IGT pointed to record product sales in the prior year as a key factor behind the decline. Despite the dip, the latest quarter ranked as the second-highest for product sales revenue in company history. Full-year revenue for 2023 was $2.5 billion, a 1% decrease from the previous year, while AEBITDA dropped 4% to $1.1 billion. However, net debt was reduced from $5.1 billion to $4.7 billion.
The company is approaching a major transition. By the end of 2025, it will separate its lottery division and merge its gaming operations with Everi, a fintech and games supplier. The $6.3 billion merger, arranged by Apollo Global Management last July, will result in the new entity going private.
Apollo’s involvement reshaped initial plans. Earlier, IGT and Everi had agreed to merge while keeping the company publicly listed under the IGT name, with Vince Sadusky leading the business. Under the new agreement, the merged company will be delisted, and former Aristocrat Gaming CEO Hector Fernandez will take over as CEO. Sadusky will instead lead the lottery business, which will remain public under a new name. Everi chairman Mike Rumbolz was originally set to chair the new company, but his role in Apollo’s plan remains unclear.

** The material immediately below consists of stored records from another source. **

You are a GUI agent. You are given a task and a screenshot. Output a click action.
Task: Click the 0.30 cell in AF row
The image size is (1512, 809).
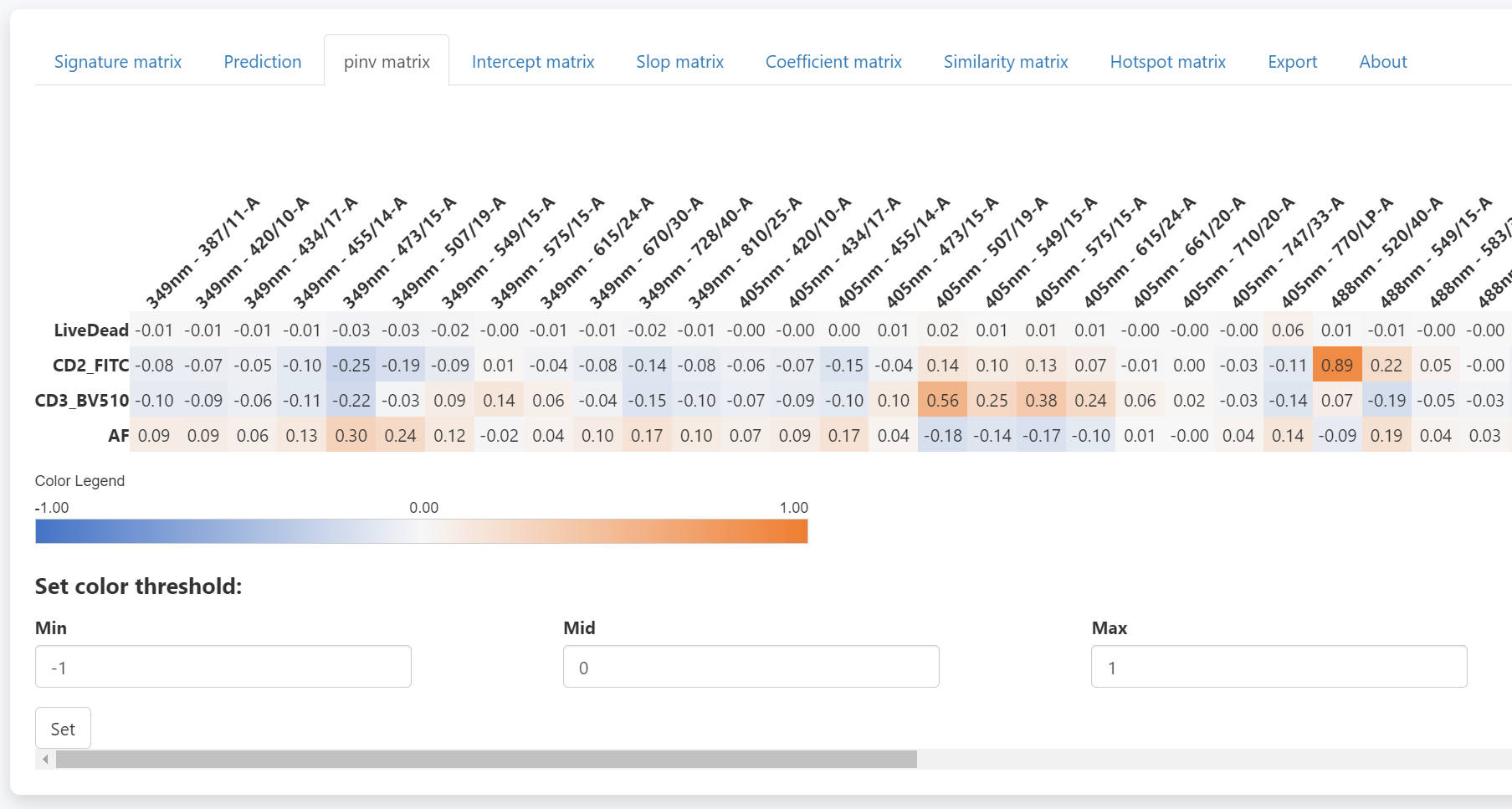point(351,436)
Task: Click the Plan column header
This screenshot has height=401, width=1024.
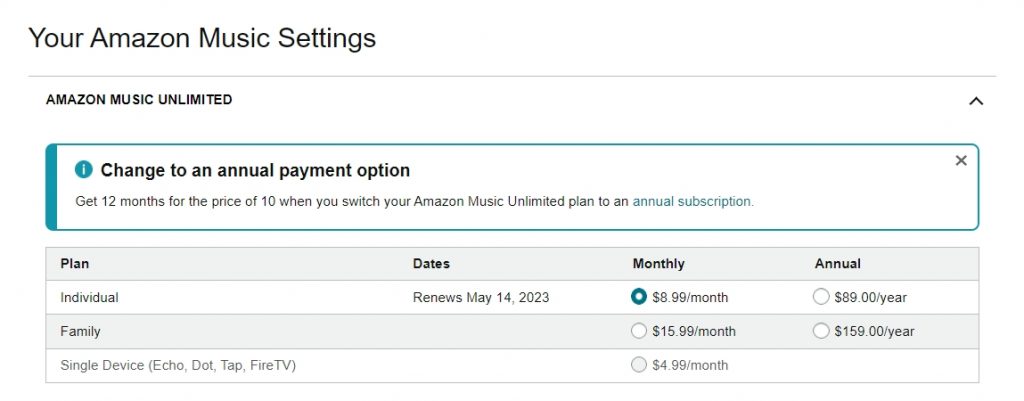Action: (74, 264)
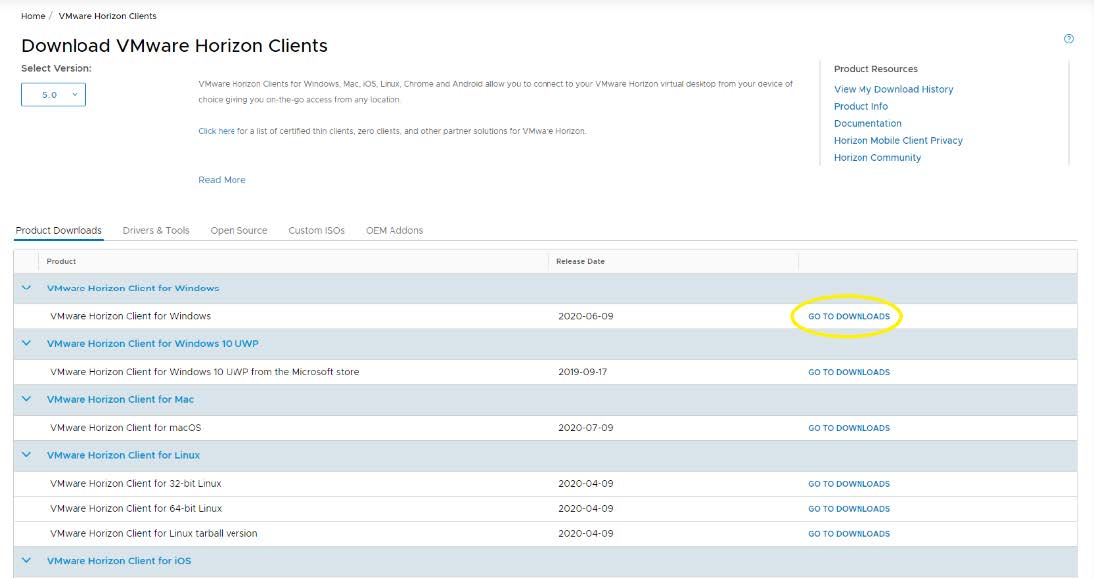Open the Select Version dropdown
This screenshot has height=578, width=1094.
(x=53, y=95)
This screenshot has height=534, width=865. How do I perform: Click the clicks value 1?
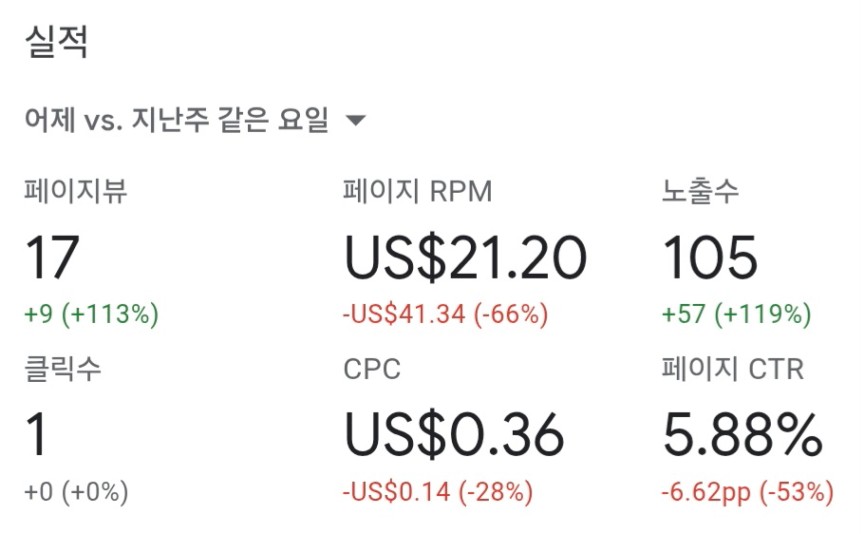coord(36,435)
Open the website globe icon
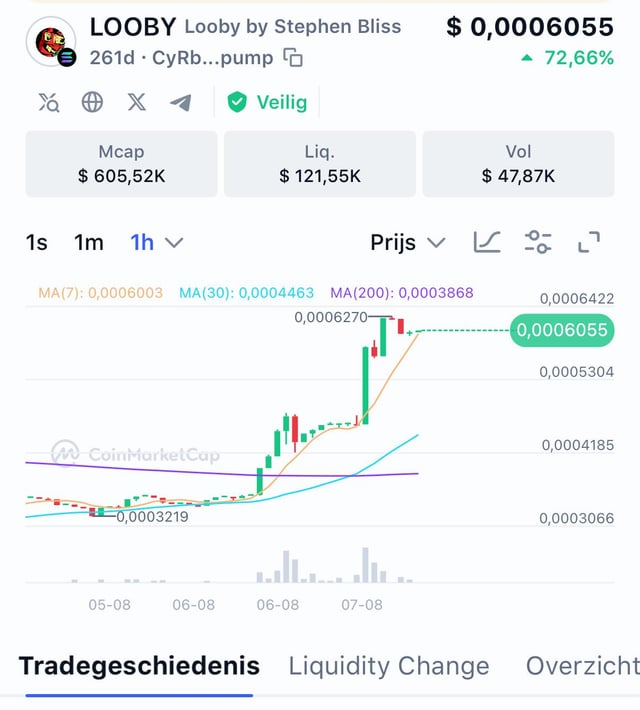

Reflecting on the changes, Sadusky stated, “2024 was a year of momentous transformation with the conclusion of our strategic review and the announced sale of our Gaming & Digital business for $4.05 billion in cash. Our unmatched capabilities in developing world-class Lottery solutions and innovative game content support several important investments to drive long-term growth and shareholder returns. We are well-positioned to continue strengthening our global lottery leadership.”
During an earnings call, Sadusky focused on the lottery business, highlighting that internal separation work for gaming and digital was nearly complete. “We’re virtually completed with that internal work, so we feel very confident about being prepared for Day One,” he said.
A key issue for investors was IGT’s bid to extend its contract with the Italian lottery, a crucial factor for its future operations. The extension bid is due by March 17, and CFO Max Chiara indicated the process was progressing as expected. The Texas Lottery’s decision to ban courier services was also mentioned, though officials said it was unlikely to have a major impact.
Leadership in the new entity remains largely intact. Nick Khin and Gil Rotem will continue overseeing IGT’s gaming and digital segments, while Darren Simmons will stay in charge of Everi’s fintech business under Apollo’s ownership.